265  0 Kommentare Krystal Biotech Receives FDA Approval for the First-Ever Redosable Gene Therapy, VYJUVEK (beremagene geperpavec-svdt) for the Treatment of Dystrophic Epidermolysis Bullosa - Seite 2

“This is a devastating disease,” said M. Peter Marinkovich, M.D., primary investigator of the GEM-3 trial, Director of the Blistering Disease Clinic at Stanford Health Care and Associate Professor of Dermatology at the Stanford University School of Medicine. “Until now, doctors and nurses had no way to stop blisters and wounds from developing on dystrophic EB patient skin and all we could do was to give them bandages and helplessly watch as new blisters formed. VYJUVEK topical gene therapy changes all of this. VYJUVEK both heals patient wounds and prevents skin from re-blistering because it actually corrects the underlying skin defect of dystrophic EB. Because it’s safe and easy to apply directly to wounds, it doesn't require a lot of supporting technology or specialized expertise, making VYJUVEK highly accessible even to patients who live far away from specialized centers."

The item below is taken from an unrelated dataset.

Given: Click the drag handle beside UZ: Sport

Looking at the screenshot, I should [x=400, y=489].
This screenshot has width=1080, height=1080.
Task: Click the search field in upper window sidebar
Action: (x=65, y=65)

The FDA approval of VYJUVEK is based on two clinical studies. The GEM-1/2 trial was an intra-patient, open label, single center, randomized, placebo-controlled study showing that repeat topical applications of VYJUVEK were associated with durable wound closure, full-length cutaneous COL7 expression, and anchoring fibril assembly with minimal reported adverse events. The GEM-3 trial was an intra-patient, double-blinded, multi-center, randomized, placebo-controlled study that met both its primary endpoint of complete wound healing at six months and its key secondary endpoint of complete wound healing at three months. VYJUVEK was well tolerated with no drug-related serious adverse events or discontinuations due to treatment-related events.